# What is it about a bash that makes it good?



## lozonloz (Aug 6, 2013)

OK, this post is basically coming off the fact that I didn't get to go to a bash this year because the best ones are in the US and transatlantic airfare is harsh. But I was thinking about the one I attended last year as the girls I had met were clearly having a great time this time round. 

In Anthropology there's this book called The Tourist which outlines a theory behind the motivation for people travelling. The theory goes (basically) that people are searching for the authentically social that can't be found in modern society. So they're looking in other, foreign societies.

And I thought, when we attend a bash are we creating our own little society because we can't get the social contact we want from our own? 

At a bash, I feel free and safe and sexy. Because in this little society that exists for a few days in a hotel somewhere, I know most people there aren't going to hurt me or shame me just because, and that the people that surround me aren't going to make me feel worthless. The little voice in the back of my head that tells me I'm not good enough goes and hides under a rock for awhile and I have the freedom to be myself without fear of reprisal. 

It is absolutely bizarre how I didn't realise how inhibited I am by that fear until it wasn't there for a few days. Last year I really, really, REALLY didn't want to come home (crying may have occurred).

So I have this pet theory that a bash is great not just cos it's a break from work, or a chance to hook up, but because we have our own little pocket society where we exist as human beings and not amorphous blobs.

....Admittedly, this pocket society also involves being overtly sexualised fairly often, but if I'm not feeling for flirting I can just attach myself to some rocking BBW for chatting about rocking BBW stuff without getting kicked out of the pool by needle stares.

Thoughts people? Like a bash? Don't like a bash? Why?


----------



## Marlayna (Aug 6, 2013)

I love a bash! I can be myself and not be judged. I can dance with abandon, dress sexy, and get drunk. I can flirt with handsome men and not fear rejection.
Now that I'm married, my bash days are over... but I have some great memories.


----------



## Saoirse (Aug 6, 2013)

I dont feel the need to attend a bbw bash. I party just fine!


----------



## BigBrwnSugar1 (Aug 6, 2013)

I love going to bashes! I haven't been in awhile due to financial constraints. It's usually a fun, warm, loving, accepting experience. The only problem I ever had was that I never got any attention from men. The men that were at the bashes only seemed to be interested in the super sized ladies. Darn it!!!! I would go to another bash in a moment if I had the funds!


----------

● Exercise instructions:
In the thread about bashes, condense the paragraph beginning "At a bash, I feel free" into a shorter version that keeps its main points.

● Record set:
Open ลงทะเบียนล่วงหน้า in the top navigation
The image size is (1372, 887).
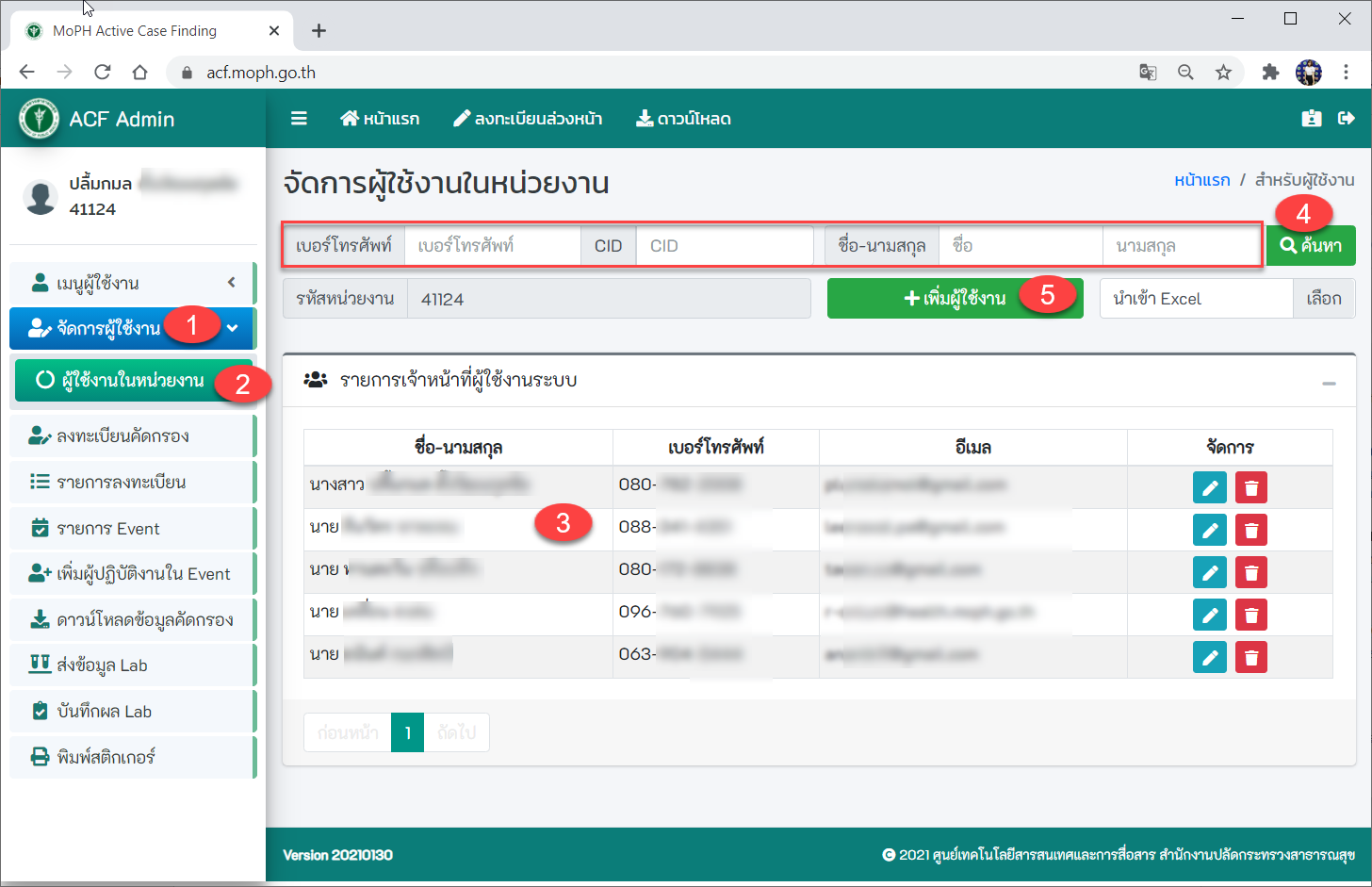(x=528, y=119)
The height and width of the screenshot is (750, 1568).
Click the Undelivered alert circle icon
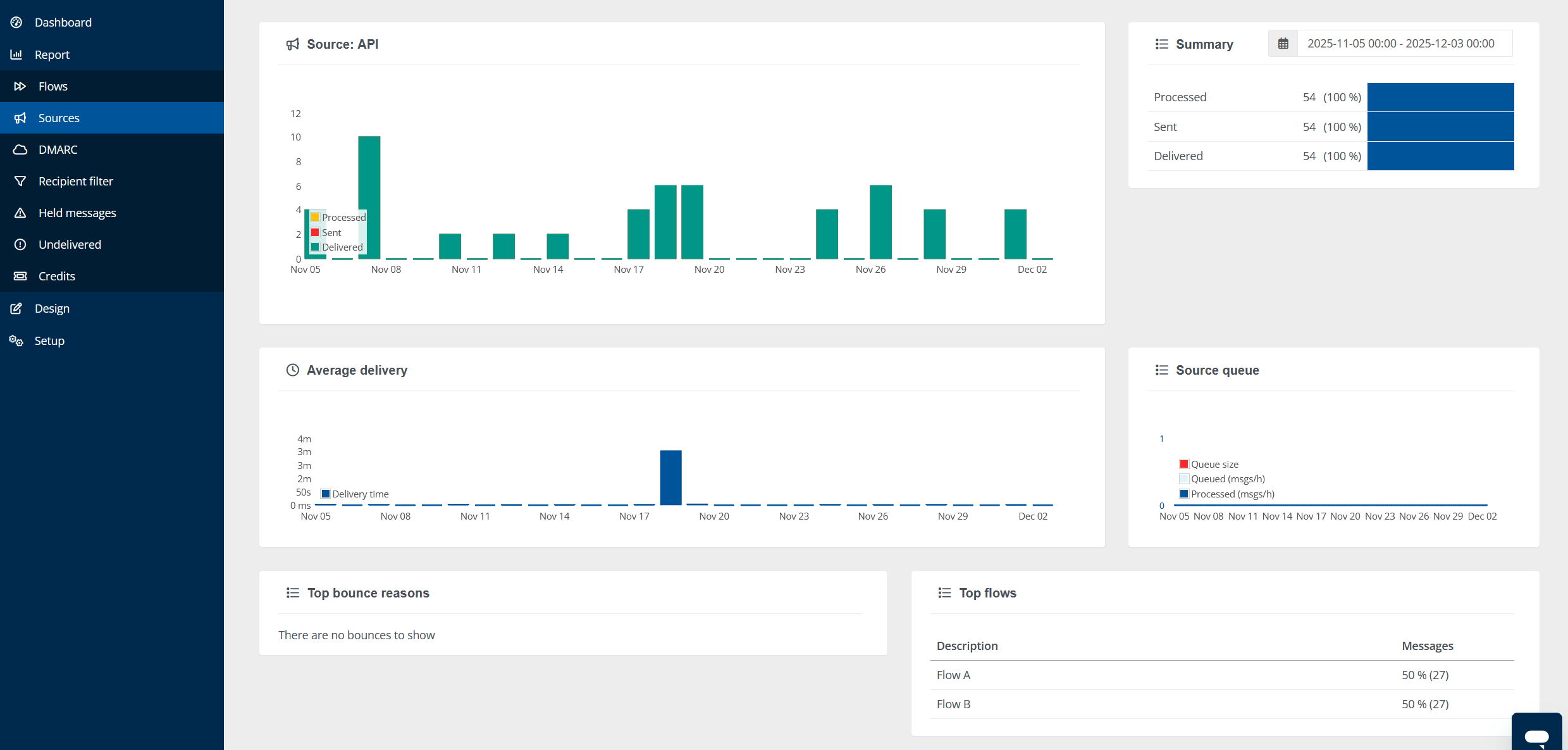click(x=20, y=244)

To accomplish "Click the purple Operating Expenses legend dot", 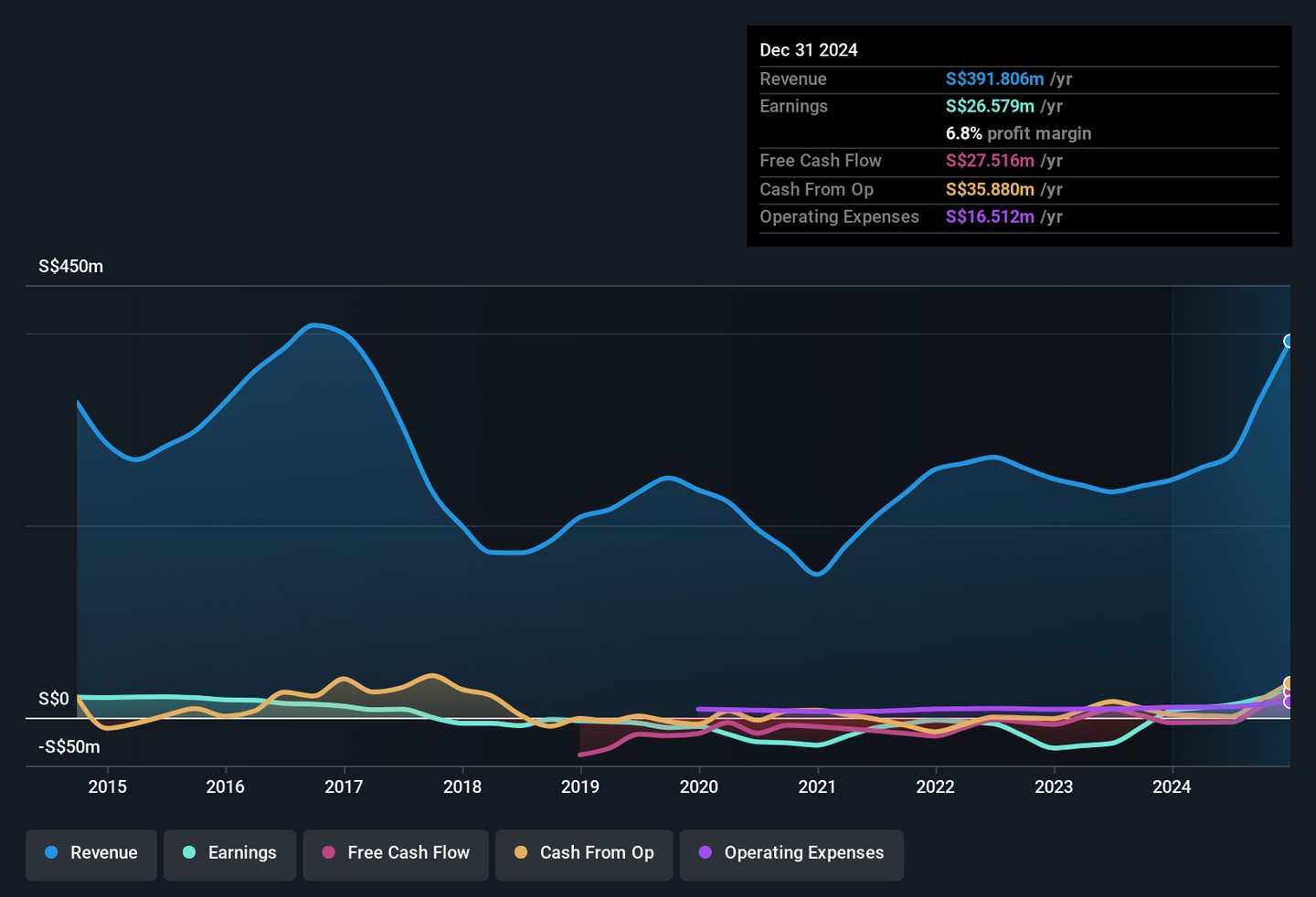I will coord(706,852).
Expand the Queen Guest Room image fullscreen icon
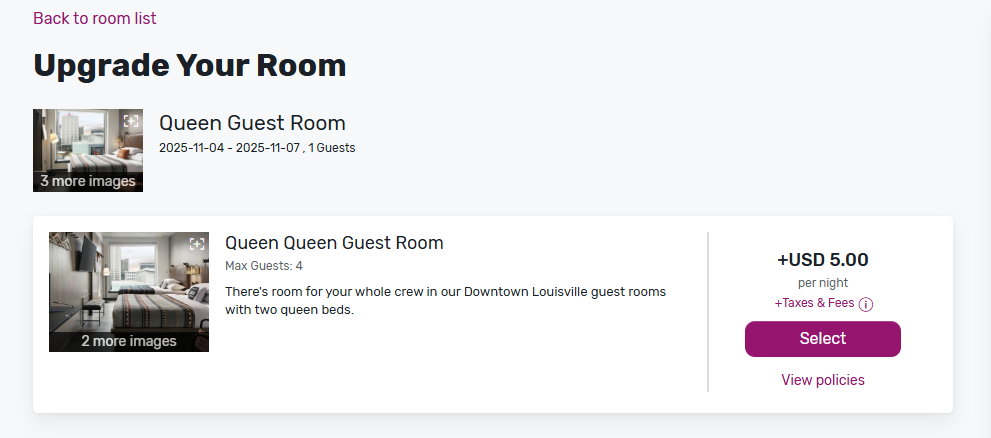 tap(131, 121)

● Result:
At a bash, I feel free, safe and sexy. For those few days in a hotel, I know most people won't hurt me, shame me or make me feel worthless. So the inner voice telling me I'm not good enough goes quiet, and I can be myself without fear of reprisal.